En dépit des lacunes des idéaltypes étudiés dans notre précédente section, les salles des marchés restent un lieu où se prennent quotidiennement de très nombreuses décisions portant sur des flux se montant à des milliards de francs et ce, en commettant peu d'erreurs. Nous soutenons que cette 'propriété émergente' des salles a pour origine, non les formes du réseau, du marché et de l'appareil telles qu'elles sont mise en oeuvre individuellement, mais leur interaction mutuelle

Dans notre première hypothèse, la logique déductive présidant à la construction de nos idéaltypes nous a permis de formuler des conjectures précises sur leur caractéristiques. La discussion de notre deuxième hypothèse est plus ouverte dans la mesure où il est difficile d'anticiper la nature exacte des interactions entre les idéaltypes d'organisation. Notre démarche est donc plus exploratoire : nous nous servons des idéaltypes comme grille interprétative des phénomènes observés.

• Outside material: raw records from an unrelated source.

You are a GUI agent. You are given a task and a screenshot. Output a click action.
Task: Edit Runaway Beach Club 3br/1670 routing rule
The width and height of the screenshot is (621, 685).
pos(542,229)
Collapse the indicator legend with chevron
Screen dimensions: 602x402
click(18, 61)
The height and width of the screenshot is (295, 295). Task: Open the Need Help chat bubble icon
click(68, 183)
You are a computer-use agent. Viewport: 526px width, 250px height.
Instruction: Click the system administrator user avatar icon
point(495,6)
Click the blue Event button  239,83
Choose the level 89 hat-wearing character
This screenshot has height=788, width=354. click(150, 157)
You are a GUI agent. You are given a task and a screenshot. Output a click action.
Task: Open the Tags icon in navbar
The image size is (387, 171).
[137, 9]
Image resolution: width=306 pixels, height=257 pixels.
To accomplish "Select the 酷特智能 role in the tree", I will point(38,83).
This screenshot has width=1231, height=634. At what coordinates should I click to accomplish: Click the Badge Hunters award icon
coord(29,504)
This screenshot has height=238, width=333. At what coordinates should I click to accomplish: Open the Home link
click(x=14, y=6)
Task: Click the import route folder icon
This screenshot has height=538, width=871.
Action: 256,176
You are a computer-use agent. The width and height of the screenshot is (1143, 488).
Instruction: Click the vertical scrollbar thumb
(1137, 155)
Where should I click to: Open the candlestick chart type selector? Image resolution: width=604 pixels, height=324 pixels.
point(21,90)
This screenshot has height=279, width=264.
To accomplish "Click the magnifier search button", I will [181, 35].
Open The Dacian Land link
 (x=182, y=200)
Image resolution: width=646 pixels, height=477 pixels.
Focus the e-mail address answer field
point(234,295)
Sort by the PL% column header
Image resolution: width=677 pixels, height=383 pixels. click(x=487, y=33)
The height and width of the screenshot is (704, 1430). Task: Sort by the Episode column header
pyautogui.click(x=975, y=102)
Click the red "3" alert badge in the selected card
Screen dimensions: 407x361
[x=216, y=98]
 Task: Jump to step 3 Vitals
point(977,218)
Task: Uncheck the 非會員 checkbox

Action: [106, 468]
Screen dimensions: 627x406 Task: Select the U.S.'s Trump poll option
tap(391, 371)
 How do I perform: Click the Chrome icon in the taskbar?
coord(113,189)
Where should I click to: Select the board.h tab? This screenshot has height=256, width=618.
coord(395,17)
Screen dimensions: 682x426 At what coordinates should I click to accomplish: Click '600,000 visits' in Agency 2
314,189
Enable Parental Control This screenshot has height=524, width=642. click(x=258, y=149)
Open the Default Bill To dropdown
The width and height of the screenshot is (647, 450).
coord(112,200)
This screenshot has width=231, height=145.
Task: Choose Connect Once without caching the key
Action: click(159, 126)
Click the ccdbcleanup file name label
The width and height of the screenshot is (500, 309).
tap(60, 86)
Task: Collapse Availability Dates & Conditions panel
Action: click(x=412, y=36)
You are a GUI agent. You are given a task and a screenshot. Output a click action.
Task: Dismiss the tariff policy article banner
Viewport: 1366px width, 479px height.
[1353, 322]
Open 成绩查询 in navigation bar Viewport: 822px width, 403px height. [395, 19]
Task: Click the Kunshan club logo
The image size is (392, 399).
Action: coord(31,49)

L'analyse des données relevant de notre troisième hypothèse se fait essentiellement à partir de deux problèmes d'organisation auxquels tous les grands intervenants financiers sont confrontés

  • Celui de la maîtrise du risque déontologique par les "murs de Chine", qui vise à prévenir les conflits d'intérêts au sein de la salle,
  • Celui de l'organisation en "lignes produits", qui permet de faire fonctionner une organisation globale coordonnant les salles des marchés des établissements répartis sur différents fuseaux horaires.

Enfin, notre quatrième hypothèse est l'occasion de mettre en avant les particularités des salles des marchés : le mouvement de réorganisation continuelle dont elles sont le théâtre et leur spécificité par rapport aux autres organisations.

 

 

Conclusion

Nous y établirons un bilan de notre recherche en reprenant dans leurs grandes lignes les fondements de notre étude, les moyens théoriques et pratiques que nous avons mis en œuvre pour la réaliser et les résultats obtenus.

Finalement, nous tenterons de cerner les apports de connaissance que nous proposons et leurs limites, ainsi que certaines pistes de recherche.